Drogues, prison et VIH/sida
Paulo César Nóbrega fait partie des 40 millions de personnes dans le monde qui vivent avec le VIH/sida. Voici son histoire:
Comme la plupart des jeunes de ma génération, j'ai commencé à me droguer à l'adolescence. À 16 ans, je prenais du cannabis et des hallucinogènes, et je me piquais. La dépendance m'a rapidement conduit au trafic de drogues. Entre 1985 et 1993, j'étais en prison à São Paulo (Brésil), où j'ai été diagnostiqué séropositif.
Au début, ça m'a fait un choc. Mais je ne savais pas vraiment ce qu'était le VIH ou le sida, alors j'ai continué à me droguer et à partager mes seringues avec les autres détenus. Il n'y avait ni conseils ni soins préventifs.
En prison, le sida s'est d'abord manifesté par la tuberculose que j'ai eue trois fois. Bien que l'on m'ait donné ensuite des antirétroviraux, j'ai continué à me droguer et n'ai repris le traitement sérieusement qu'après avoir arrêté la drogue pour de bon, en 1999.
À l'époque, je faisais partie d'un groupe de soutien à São Vicente, ma ville natale, et j'étais proche d'autres séropositifs.
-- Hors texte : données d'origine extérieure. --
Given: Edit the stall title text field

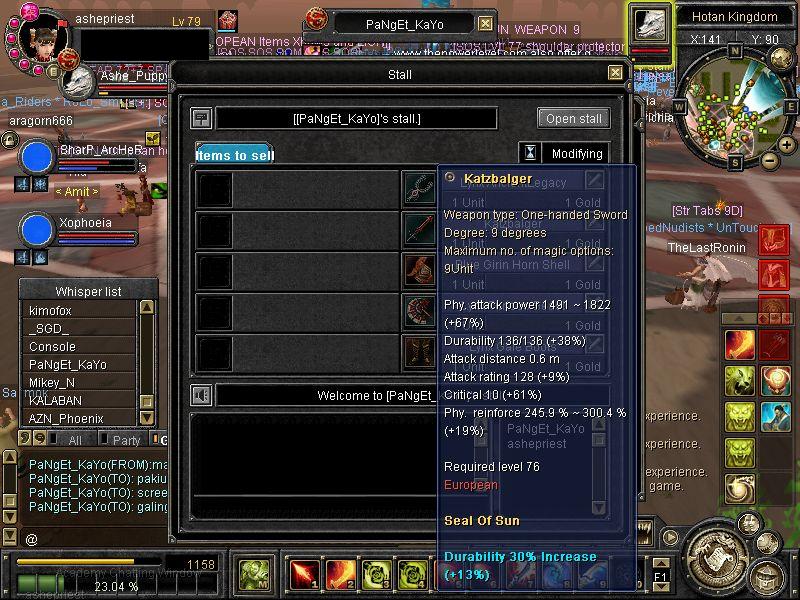Looking at the screenshot, I should point(356,119).
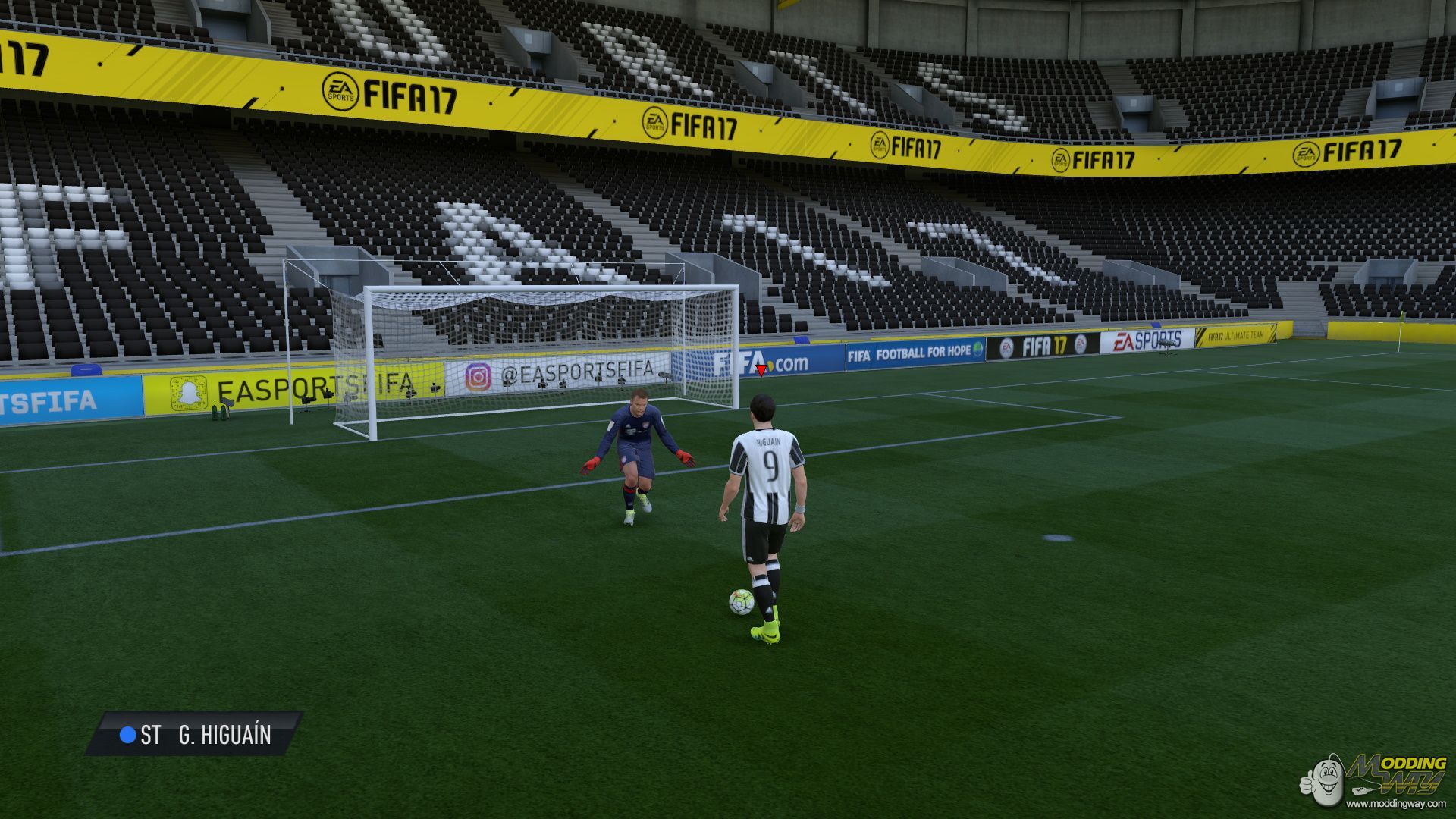Click the G. Higuaín player name plate
1456x819 pixels.
click(x=195, y=734)
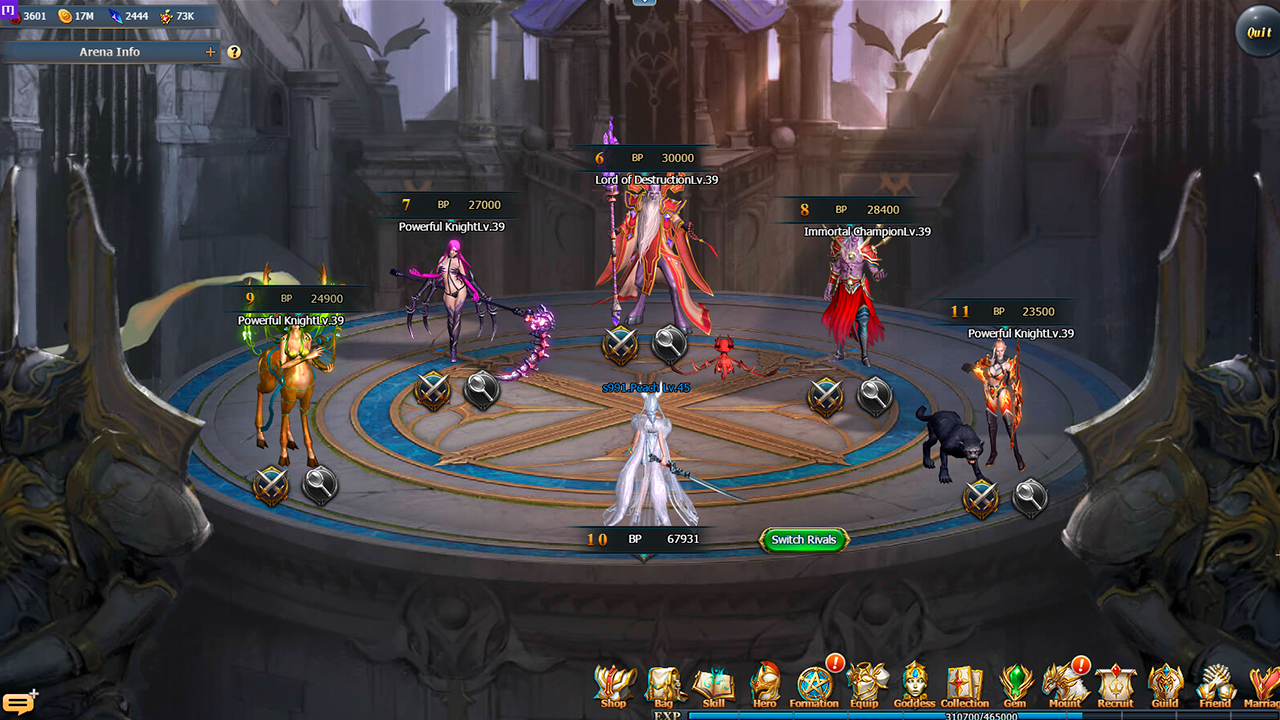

Assez vite, nous avons décidé de créer une ONG - Hipupiara - pour créer une solidarité entre les personnes vivant avec le VIH et améliorer leur qualité de vie.
Malheureusement, j'ai été victime de beaucoup de préjugés parce que j'étais séropositif, y compris de la part de membres de ma famille. On a aussi refusé plusieurs fois de m'embaucher. En 2001, j'ai commencé à travailler comme pêcheur, mais j'ai dû partir à la retraite en 2005, à 50 ans, à cause de ma mauvaise santé.
Aujourd'hui, je suis libéré de la drogue et je continue de suivre mon traitement. Je travaille bénévolement pour Hipupiara. Je vais à la rencontre des toxicomanes de la ville et je les oriente vers les services de soins et d'assistance.
Grâce à tout ce que j'ai appris sur le VIH/sida, je peux maintenant faire face aux préjugés et les surmonter. Il ne faut pas que les gens infectés par le VIH et les toxicomanes se replient sur eux-mêmes ou évitent de parler de leurs problèmes. Nous devons nous entraider pour pouvoir tous vivre mieux.